[Opening Excerpt to read section]

Among their many accomplishments, Oak Tree has succeeded in preventing perinatal HIV transmissions for pregnant women engaged in Oak Tree Clinic care and who have been on antiretroviral therapy for greater than four weeks.  There has been no HIV transmission from mother to child for 20 years!  The clinic cares for women all along their life span- from delivery to youth/adulthood/ and aging.

The interdisciplinary team has also recently expanded the scope of care to provide Hepatitis C Virus (HCV) care and HCV cure to their HIV/HCV co-infected clients. This year ten patients were cured from HCV, and a further five currently receiving treatment will be cured in early 2018.

In advance of World AIDS Day, Minister Jody Wilson-Raybould visited Oak Tree Clinic to meet the clinic staff, a patient, and speak with Amber Campbell, a Research Assistant who participated in the Canada Summer Jobs program (a summer program for students interested in research).  Amber has recently been working alongside Dr Melanie Murray on the CARMA-2-CORE study to investigate the comorbidity and polypharmacy among women living with HIV (WLWH) in British Columbia.  This work is essential, as HIV-positive persons are living longer and comorbid conditions and concomitant medication use are increasing.
Research has been described in several, mainly male cohorts, so understanding the burden of comorbid chronic diseases and associated treatments among WLWH is beneficial for care optimization and to improve the lives of WLWH.

Amber continues to work on sorting through the diagnoses and medications reported by the study participants in order to see if WLWH obtain appropriate treatment of comorbidities, and the team hopes to present some of the preliminary data at the 2018 CAHR conference in Vancouver.  They will also be writing and submitting a manuscript to a journal in the new year.

In addition to this study, Amber is working on the WelTel project which explores the role that text messaging can play in improving the health of people living with HIV.  The team is currently working on building relationships with local Indigenous communities to ensure that the study is acceptable, safe, and of help to Indigenous persons.  These relationships will help shape the project, and will examine the ways in which they may determine who would benefit most from the text messaging program – and why – so that they can provide personalized care for those struggling with medication adherence.

[Closing Excerpt to read section]
[Opening Supplied information section]

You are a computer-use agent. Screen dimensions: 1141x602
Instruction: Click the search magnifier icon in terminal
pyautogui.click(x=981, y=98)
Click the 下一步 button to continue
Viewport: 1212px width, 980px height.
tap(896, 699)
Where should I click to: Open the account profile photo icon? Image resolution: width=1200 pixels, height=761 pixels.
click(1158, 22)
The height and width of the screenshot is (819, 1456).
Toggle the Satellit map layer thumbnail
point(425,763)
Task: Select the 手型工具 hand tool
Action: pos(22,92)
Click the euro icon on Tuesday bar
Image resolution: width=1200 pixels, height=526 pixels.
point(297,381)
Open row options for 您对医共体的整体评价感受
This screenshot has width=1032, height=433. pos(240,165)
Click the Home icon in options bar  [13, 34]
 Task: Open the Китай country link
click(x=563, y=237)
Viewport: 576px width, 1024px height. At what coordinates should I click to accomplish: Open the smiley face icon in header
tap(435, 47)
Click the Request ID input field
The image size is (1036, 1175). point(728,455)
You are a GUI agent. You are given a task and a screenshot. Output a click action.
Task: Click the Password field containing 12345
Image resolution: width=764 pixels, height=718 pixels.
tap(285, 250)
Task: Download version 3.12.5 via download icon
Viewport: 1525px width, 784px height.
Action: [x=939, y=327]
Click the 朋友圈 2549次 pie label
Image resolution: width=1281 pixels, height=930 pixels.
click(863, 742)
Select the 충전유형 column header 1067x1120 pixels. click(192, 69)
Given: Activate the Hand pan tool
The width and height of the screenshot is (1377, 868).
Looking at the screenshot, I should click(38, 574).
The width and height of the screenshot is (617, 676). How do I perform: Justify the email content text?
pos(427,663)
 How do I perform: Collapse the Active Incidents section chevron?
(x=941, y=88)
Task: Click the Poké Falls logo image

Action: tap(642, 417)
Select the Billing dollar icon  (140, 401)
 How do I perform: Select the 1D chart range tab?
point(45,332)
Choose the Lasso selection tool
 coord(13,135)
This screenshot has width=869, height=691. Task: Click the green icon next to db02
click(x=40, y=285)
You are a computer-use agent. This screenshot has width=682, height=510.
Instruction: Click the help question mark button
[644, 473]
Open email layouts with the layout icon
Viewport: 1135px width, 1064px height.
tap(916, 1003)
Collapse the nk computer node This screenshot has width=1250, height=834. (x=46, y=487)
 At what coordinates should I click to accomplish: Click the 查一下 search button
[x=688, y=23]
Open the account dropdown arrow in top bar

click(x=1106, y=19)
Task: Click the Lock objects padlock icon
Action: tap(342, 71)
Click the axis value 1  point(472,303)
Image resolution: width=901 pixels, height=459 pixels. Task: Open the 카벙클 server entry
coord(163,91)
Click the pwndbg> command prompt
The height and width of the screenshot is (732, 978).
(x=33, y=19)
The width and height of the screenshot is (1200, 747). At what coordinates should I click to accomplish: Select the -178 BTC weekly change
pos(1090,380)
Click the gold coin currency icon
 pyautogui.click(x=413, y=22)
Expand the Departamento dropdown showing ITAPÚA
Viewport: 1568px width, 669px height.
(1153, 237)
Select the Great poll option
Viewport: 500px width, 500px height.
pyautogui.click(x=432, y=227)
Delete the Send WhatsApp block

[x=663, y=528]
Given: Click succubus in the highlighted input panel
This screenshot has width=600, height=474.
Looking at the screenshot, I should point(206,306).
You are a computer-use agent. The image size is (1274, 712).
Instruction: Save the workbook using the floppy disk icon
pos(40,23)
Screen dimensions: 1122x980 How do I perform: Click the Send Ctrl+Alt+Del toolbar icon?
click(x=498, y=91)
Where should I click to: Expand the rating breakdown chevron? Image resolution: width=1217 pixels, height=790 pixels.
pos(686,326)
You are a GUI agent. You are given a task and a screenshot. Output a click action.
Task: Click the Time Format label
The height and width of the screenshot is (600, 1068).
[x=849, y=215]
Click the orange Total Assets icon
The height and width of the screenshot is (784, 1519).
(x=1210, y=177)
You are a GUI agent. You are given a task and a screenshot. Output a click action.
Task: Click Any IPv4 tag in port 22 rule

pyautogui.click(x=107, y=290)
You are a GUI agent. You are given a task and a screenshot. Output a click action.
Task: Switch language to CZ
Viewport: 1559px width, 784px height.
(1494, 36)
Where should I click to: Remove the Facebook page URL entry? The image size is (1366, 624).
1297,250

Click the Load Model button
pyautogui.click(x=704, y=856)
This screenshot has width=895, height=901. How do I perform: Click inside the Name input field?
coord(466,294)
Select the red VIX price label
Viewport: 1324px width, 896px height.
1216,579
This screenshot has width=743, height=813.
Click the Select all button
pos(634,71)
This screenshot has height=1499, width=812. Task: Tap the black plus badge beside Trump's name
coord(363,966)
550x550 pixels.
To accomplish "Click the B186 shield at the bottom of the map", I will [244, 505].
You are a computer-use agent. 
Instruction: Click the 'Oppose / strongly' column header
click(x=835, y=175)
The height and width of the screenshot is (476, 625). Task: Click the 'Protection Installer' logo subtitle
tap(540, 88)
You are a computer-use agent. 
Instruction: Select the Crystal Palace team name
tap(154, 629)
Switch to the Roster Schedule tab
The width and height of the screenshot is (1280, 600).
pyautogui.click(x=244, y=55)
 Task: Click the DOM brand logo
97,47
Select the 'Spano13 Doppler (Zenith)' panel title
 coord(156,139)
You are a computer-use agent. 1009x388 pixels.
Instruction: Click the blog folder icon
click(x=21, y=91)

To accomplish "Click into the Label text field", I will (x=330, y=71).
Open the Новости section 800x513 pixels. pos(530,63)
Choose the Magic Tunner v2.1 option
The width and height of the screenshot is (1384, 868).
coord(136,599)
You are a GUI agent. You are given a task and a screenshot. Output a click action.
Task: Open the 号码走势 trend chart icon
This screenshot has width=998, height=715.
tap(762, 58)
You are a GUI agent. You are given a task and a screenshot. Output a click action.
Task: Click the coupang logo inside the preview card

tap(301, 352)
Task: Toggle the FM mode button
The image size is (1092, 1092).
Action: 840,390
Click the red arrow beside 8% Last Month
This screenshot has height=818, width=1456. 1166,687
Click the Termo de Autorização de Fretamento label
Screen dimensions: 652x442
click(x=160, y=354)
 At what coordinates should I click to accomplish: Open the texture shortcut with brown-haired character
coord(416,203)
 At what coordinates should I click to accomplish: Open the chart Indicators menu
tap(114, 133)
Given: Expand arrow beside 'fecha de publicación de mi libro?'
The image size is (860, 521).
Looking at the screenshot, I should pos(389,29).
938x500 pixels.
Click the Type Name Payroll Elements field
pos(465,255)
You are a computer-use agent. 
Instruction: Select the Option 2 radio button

[Closing Supplied information section]

**Tasks to carry out**
**A.** In the Oak Tree Clinic excerpt, rewrite the paragraph beginning "The interdisciplinary team has also recently expanded" as a short bulleted list that keeps its main facts.
**B.** List every person named in the Oak Tree Clinic excerpt.
**C.** Carry the Oak Tree Clinic excerpt forward with a paragraph that picks up after its last sentence.

**Answers by item number**
**A.**
- The team expanded its care to include Hepatitis C Virus (HCV) care and cure for clients co-infected with HIV and HCV.
- Ten patients were cured of HCV this year.
- Five more are currently in treatment and will be cured in early 2018.

**B.**
- Minister Jody Wilson-Raybould
- Amber Campbell
- Dr Melanie Murray

**C.**
The Oak Tree staff is leading some HIV women related guidelines, provincial and national, as well as work on many research projects.

Other research and advocacy-work conducted at Oak Tree Clinic includes:

  • Participate in the HIV/HCV co infection Canadian cohort, which is the largest cohort for co infection currently, with over 1000 participants, about 120 have been enrolled from the clinic.
  • Participation in the largest Canaidan women and HIV cohorts – SHAWNA and CHIWOS – lead in the clinic by Dr Kestler;
  • A study on Cellular Aging and HIV comorbidities in Women in Children lead by Dr H Cote with co-PIs Dr Pick and Dr Money (2013-2018);
  • Recent CIHR Bridge funding of $100 000 per year for a study entitled “Individual Disposition and mHealth: Personalized care to improve outcomes”, awarded to Dr Murray;
  • Research led by Dr Money, “Defining the maternal legacy: Does mode of delivery impact the role of the maternal vaginal microbiome in predicting the infant gut microbiome?”.

Dr Pick says People living with HIV have a right to health free of discrimination and stigma, and we hope that 2018 will be the year that delivers it!”